Zawiesiłam częściowo bloga, facebooka i aska. Do tego pierwszego było mi najbardziej tęskno, choć umiałabym sobie poradzić, jak mniemam. Facebook? Odblokowany, ale stwierdziłam, że nie jest jakoś specjalnie mi do szczęścia potrzebny - może właśnie dzięki temu, że dokonałam jednej, najważniejszej decyzji w tym roku (zaraz po tym, że zerwałam z kimś całkowicie kontakt...). I myślę, że lepiej było zrobić to teraz, niż męczyć się przez kolejny miesiąc z myślą: a może jednak. Bzdura.
Od "zależy mi" do "kocham Cię" - daleka droga.
really?
Dlaczego zawiesiłam aska? To był odruch bezwarunkowy.

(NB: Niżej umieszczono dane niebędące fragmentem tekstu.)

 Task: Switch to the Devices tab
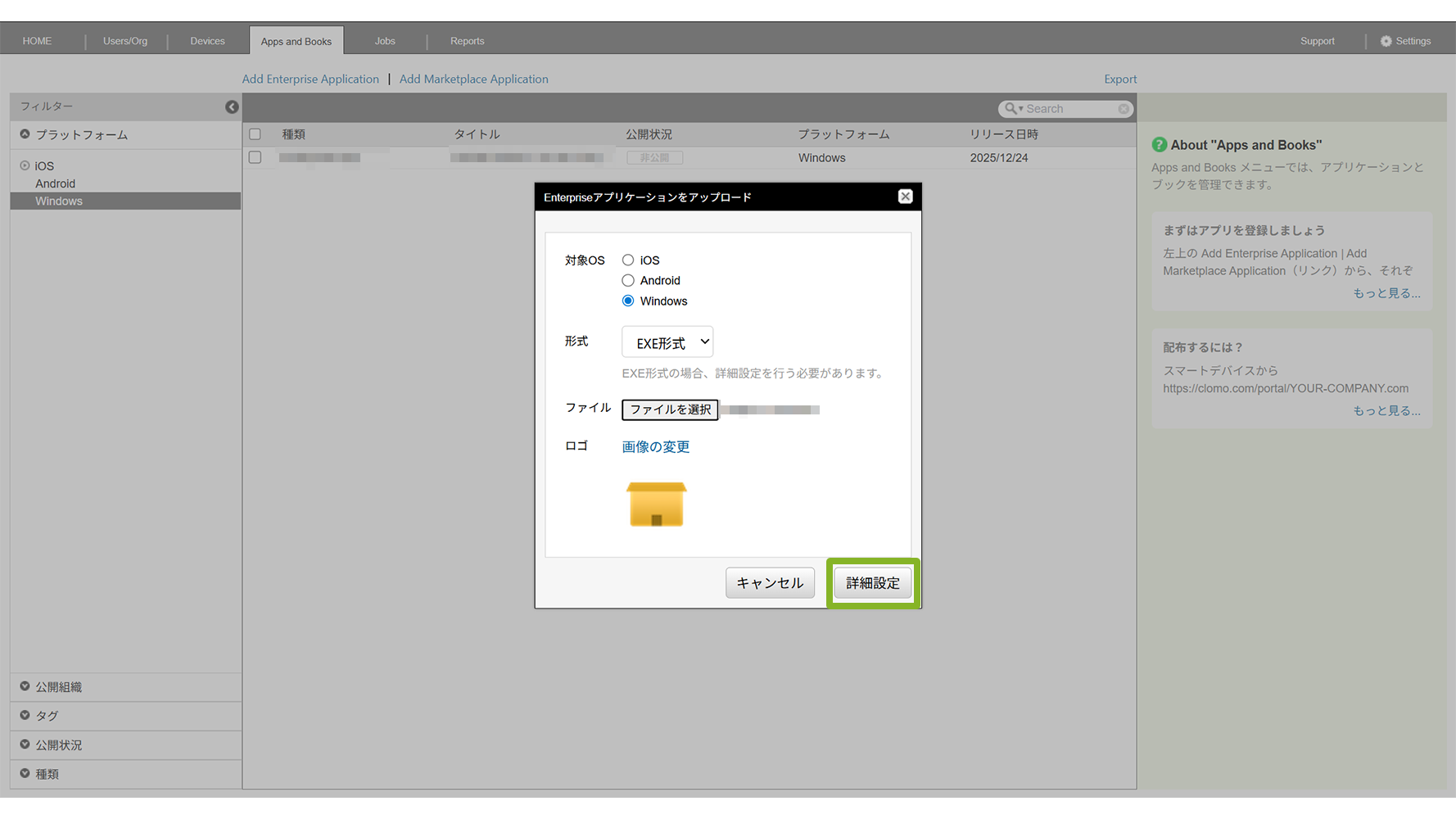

Nie chodzi o pytania zadawane tam, które - ku mojemu zdziwieniu - nie ograniczały się tylko do hejtu pod moim nazwiskiem, ale były także często mądre i nieraz nad odpowiedzią zastanawiałam się dłużej, niż w sumie... powinnam. Ten wyciskacz prywatności nie był mi potrzebny do niczego. Był tylko bezużytecznym pochłaniaczem mojego wolnego czasu.
Ten tydzień - GENERALNIE - był pełen huśtawek nastrojów. Nienawidzę tego, że jedno pstryknięcie palcami może wszystko odwrócić do góry nogami. Nie czuję, jak rymuję. Aczkolwiek... bardzo dobrze przekonałam się, (na własnej skórze) że kabaretowe stwierdzenia mają wiele pokrycia realnego - nie koniecznie zabawnego - w codziennym życiu.

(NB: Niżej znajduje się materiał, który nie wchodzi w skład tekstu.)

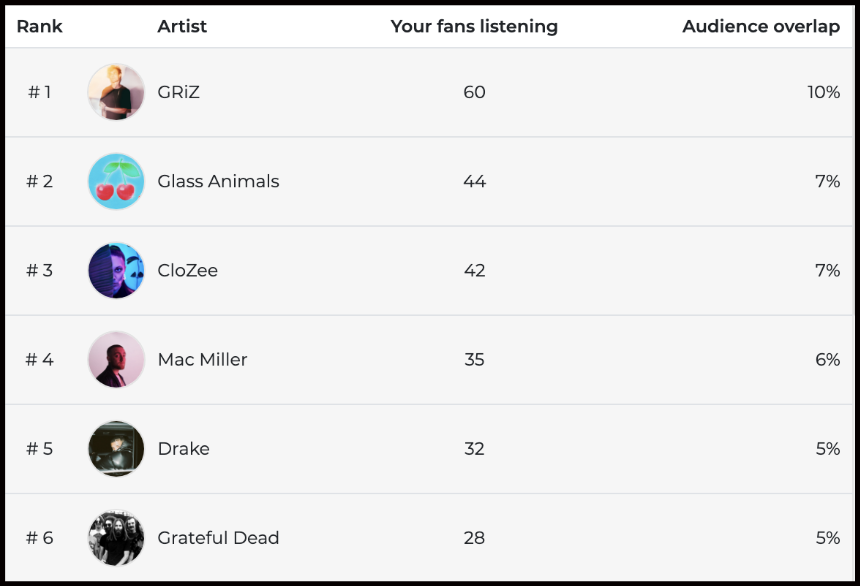Click the #1 rank cell
Viewport: 860px width, 586px height.
click(39, 92)
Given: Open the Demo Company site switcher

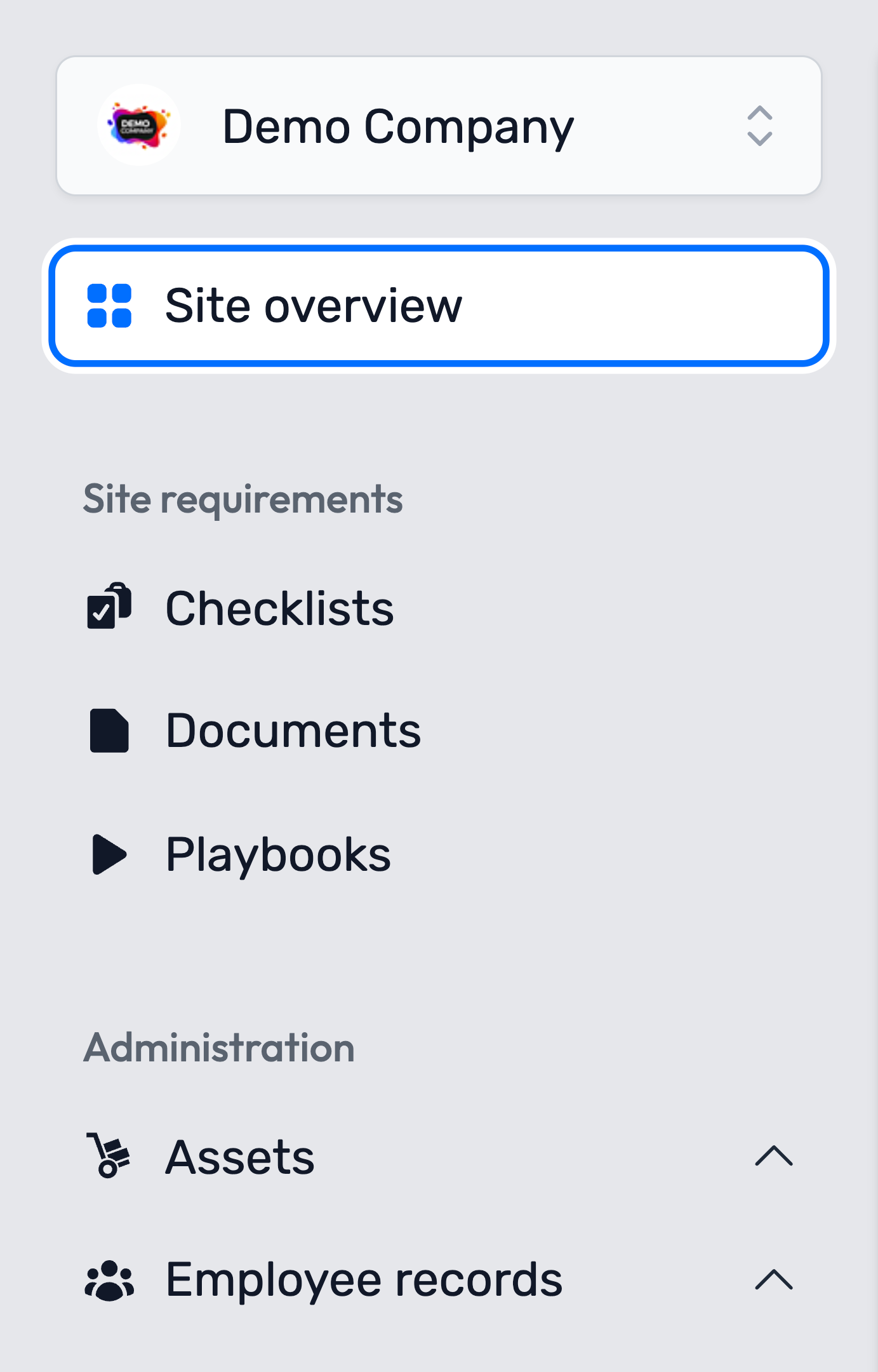Looking at the screenshot, I should click(x=439, y=126).
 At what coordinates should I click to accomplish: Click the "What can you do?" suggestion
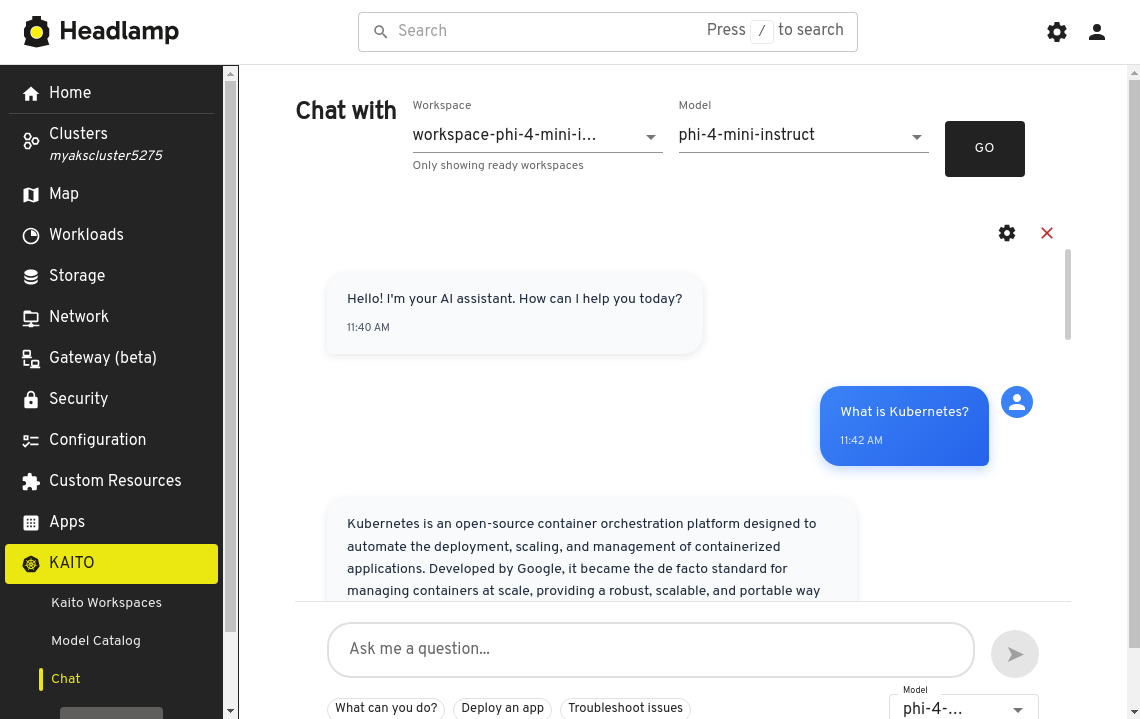point(386,708)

"Prawdy" - według teorii poznania- są trzy: święta prawda, tyż prawda i gówno prawda. Jak to przeczytałam po raz pierwszy - nie wiedziałam, czy się śmiać, czy płakać. Później dostrzegłam, jak wiele ma to wspólnego z obecnymi realiami. I jestem przerażona.

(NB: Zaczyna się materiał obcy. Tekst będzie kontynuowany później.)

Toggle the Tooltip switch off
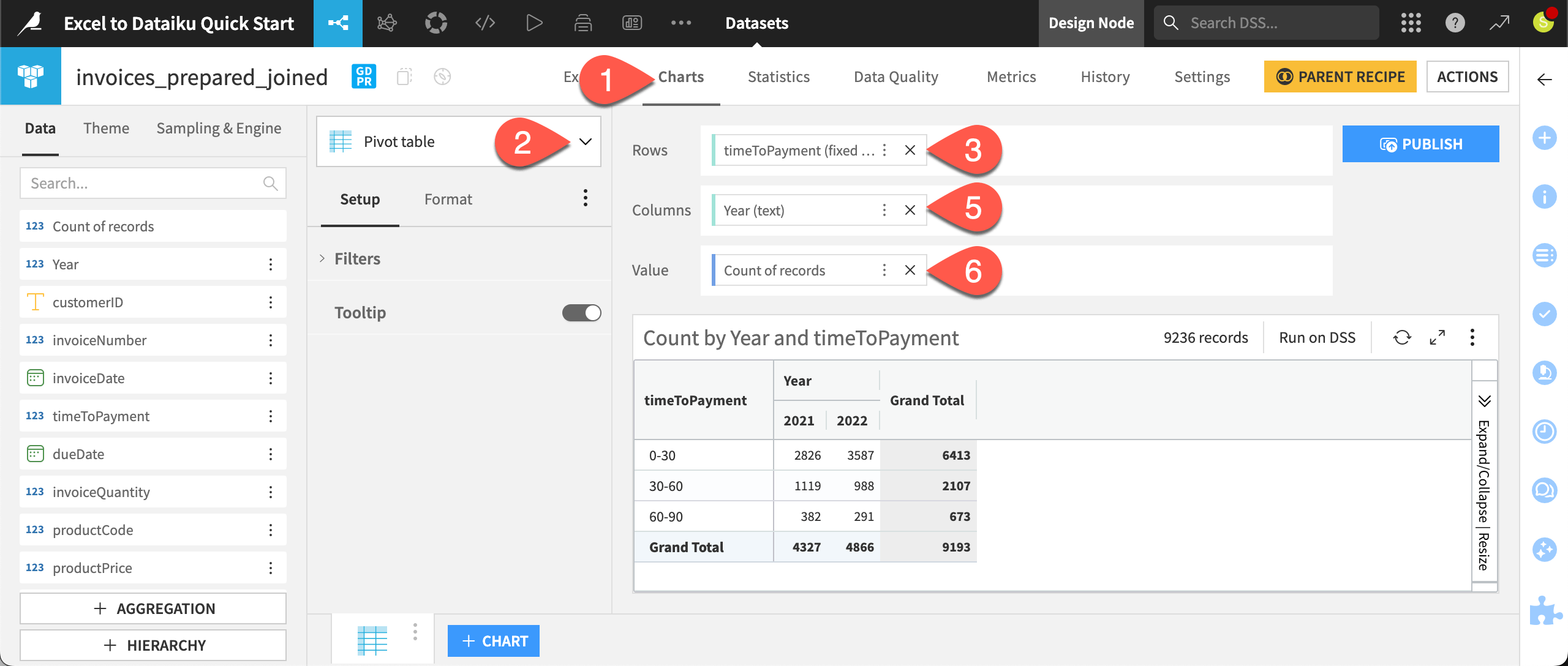The height and width of the screenshot is (666, 1568). tap(581, 312)
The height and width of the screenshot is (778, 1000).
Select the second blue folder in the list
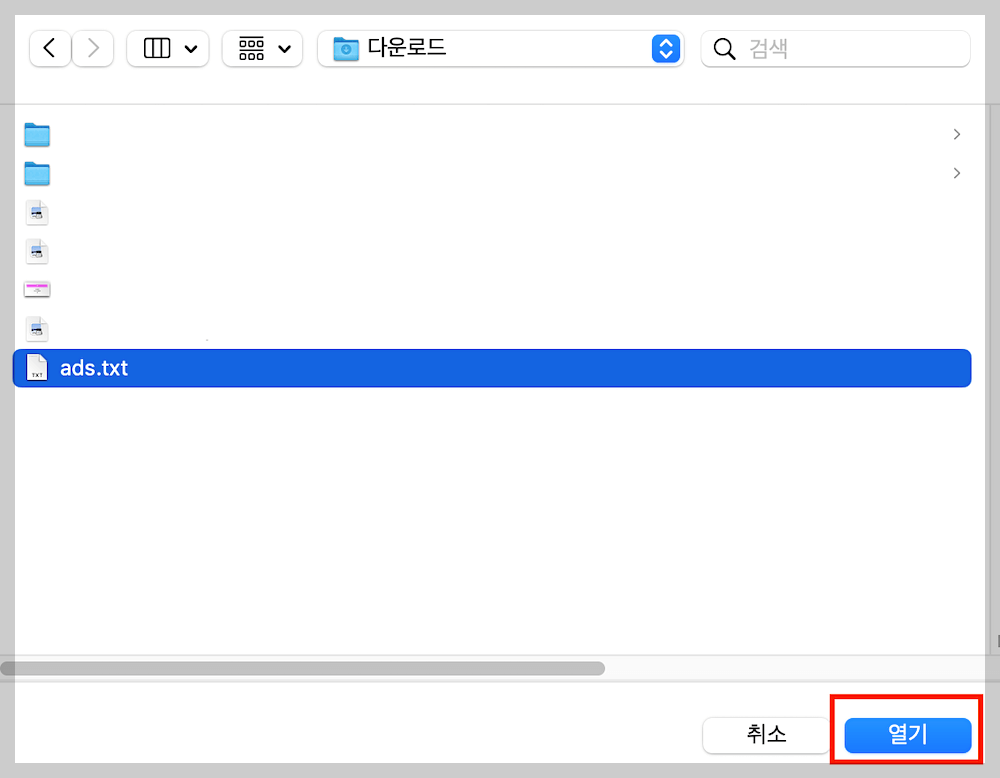pyautogui.click(x=37, y=173)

"Pomiędzy tłumem obojętnym - sami,
doszliśmy prędko do czarownej chwili,
kiedy się dwoje rozmawia oczami,
chociaż się żadne z nich nigdy nie sili
na tę rozmowę wymownej źrenicy.
Urok zakazu, urok tajemnicy
ciągnął mnie, jakby czarodziejska siła
do tej przepaści, która nas dzieliła..."
M. Konopnicka
Trochę mi się przychorowało na weekend. Nie jest miło.